🤖 AI Summary
This work addresses the longstanding challenge in surrogate modeling of physical systems, where achieving high data-fitting accuracy while preserving strict physical consistency remains difficult, as existing methods often fail to rigorously satisfy governing equations. The authors propose a Conditional Denoising Model (CDM), which, for the first time, leverages denoising generative models to learn the geometric structure of physical manifolds. By employing a time-independent deterministic fixed-point iteration, CDM projects predicted solutions onto the physically feasible space without explicitly incorporating physical equations, thereby implicitly enforcing physical constraints and overcoming limitations of conventional soft-constraint or post-processing approaches. Evaluated on benchmark problems in low-temperature plasma physicochemical modeling, CDM demonstrates superior parameter and data efficiency compared to physics-consistent baselines, while adhering more strictly to underlying physical constraints.
📝 Abstract
Surrogate modeling for complex physical systems typically faces a trade-off between data-fitting accuracy and physical consistency. Physics-consistent approaches typically treat physical laws as soft constraints within the loss function, a strategy that frequently fails to guarantee strict adherence to the governing equations, or rely on post-processing corrections that do not intrinsically learn the underlying solution geometry. To address these limitations, we introduce the {Conditional Denoising Model (CDM)}, a generative model designed to learn the geometry of the physical manifold itself.

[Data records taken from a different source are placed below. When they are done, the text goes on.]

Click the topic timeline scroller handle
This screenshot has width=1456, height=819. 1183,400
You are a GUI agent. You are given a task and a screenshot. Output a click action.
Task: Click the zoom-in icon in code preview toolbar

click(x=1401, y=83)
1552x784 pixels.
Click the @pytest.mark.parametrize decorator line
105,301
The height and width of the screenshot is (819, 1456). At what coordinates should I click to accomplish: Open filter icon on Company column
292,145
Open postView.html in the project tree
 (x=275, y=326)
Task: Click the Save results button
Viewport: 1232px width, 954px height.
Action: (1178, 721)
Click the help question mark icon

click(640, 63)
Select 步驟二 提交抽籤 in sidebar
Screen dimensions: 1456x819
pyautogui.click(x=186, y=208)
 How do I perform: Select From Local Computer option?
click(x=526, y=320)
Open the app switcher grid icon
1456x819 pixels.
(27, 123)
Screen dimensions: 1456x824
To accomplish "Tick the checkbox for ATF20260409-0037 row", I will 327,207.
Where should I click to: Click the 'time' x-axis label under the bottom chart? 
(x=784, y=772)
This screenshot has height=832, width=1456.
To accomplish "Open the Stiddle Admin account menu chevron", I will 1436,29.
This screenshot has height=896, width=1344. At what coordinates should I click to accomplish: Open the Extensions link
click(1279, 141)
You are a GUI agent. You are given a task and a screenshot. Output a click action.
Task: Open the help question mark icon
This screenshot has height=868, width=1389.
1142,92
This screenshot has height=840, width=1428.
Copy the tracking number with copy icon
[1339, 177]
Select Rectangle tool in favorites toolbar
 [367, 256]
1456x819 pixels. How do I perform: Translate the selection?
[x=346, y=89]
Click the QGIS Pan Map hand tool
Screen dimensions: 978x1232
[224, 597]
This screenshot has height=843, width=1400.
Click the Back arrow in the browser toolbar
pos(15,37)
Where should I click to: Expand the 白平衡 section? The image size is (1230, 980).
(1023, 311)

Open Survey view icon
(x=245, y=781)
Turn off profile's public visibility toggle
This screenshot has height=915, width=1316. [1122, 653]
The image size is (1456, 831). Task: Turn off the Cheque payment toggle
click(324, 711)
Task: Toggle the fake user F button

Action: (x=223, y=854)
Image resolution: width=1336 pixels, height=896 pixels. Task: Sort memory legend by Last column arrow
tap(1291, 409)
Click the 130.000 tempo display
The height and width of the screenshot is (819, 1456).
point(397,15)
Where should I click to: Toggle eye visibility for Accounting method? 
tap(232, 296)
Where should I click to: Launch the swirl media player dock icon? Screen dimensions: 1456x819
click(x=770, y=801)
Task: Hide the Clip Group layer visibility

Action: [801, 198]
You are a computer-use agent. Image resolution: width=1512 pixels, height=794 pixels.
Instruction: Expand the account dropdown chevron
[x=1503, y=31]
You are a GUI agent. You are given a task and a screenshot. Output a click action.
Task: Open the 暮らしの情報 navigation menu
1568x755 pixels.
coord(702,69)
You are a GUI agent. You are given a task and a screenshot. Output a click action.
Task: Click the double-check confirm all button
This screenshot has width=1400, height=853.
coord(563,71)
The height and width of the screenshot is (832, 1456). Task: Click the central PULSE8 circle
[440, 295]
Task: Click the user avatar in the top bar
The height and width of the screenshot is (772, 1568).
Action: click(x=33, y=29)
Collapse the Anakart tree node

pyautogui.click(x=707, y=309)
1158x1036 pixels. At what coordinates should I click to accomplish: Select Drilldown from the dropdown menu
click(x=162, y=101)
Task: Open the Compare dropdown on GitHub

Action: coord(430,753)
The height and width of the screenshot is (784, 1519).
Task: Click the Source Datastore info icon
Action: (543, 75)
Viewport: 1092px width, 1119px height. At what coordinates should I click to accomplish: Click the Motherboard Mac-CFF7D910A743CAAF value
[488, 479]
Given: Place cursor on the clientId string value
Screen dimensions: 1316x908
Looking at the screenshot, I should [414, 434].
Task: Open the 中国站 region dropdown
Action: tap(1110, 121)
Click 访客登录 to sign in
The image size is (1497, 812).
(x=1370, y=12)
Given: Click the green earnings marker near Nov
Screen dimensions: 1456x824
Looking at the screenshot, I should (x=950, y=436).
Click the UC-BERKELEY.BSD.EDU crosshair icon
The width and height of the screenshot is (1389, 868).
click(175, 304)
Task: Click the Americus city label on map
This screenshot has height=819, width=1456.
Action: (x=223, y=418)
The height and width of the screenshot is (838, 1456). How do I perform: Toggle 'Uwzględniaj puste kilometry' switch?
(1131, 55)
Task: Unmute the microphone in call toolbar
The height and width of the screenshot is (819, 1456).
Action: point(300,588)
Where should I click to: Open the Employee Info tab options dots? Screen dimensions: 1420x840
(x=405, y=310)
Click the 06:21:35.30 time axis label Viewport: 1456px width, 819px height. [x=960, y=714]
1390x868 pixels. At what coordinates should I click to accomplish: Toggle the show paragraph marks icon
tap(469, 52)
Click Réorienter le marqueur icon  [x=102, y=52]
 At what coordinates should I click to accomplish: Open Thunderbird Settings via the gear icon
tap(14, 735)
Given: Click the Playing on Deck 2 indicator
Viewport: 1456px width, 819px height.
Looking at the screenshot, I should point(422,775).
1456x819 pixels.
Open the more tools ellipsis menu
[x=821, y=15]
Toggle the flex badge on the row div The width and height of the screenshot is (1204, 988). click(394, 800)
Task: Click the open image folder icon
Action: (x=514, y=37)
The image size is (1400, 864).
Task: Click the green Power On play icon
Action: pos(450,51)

By training the network to restore clean states from noisy ones, the model learns a vector field that points continuously towards the valid solution subspace. We introduce a time-independent formulation that transforms inference into a deterministic fixed-point iteration, effectively projecting noisy approximations onto the equilibrium manifold. Validated on a low-temperature plasma physics and chemistry benchmark, the CDM achieves higher parameter and data efficiency than physics-consistent baselines. Crucially, we demonstrate that the denoising objective acts as a powerful implicit regularizer: despite never seeing the governing equations during training, the model adheres to physical constraints more strictly than baselines trained with explicit physics losses.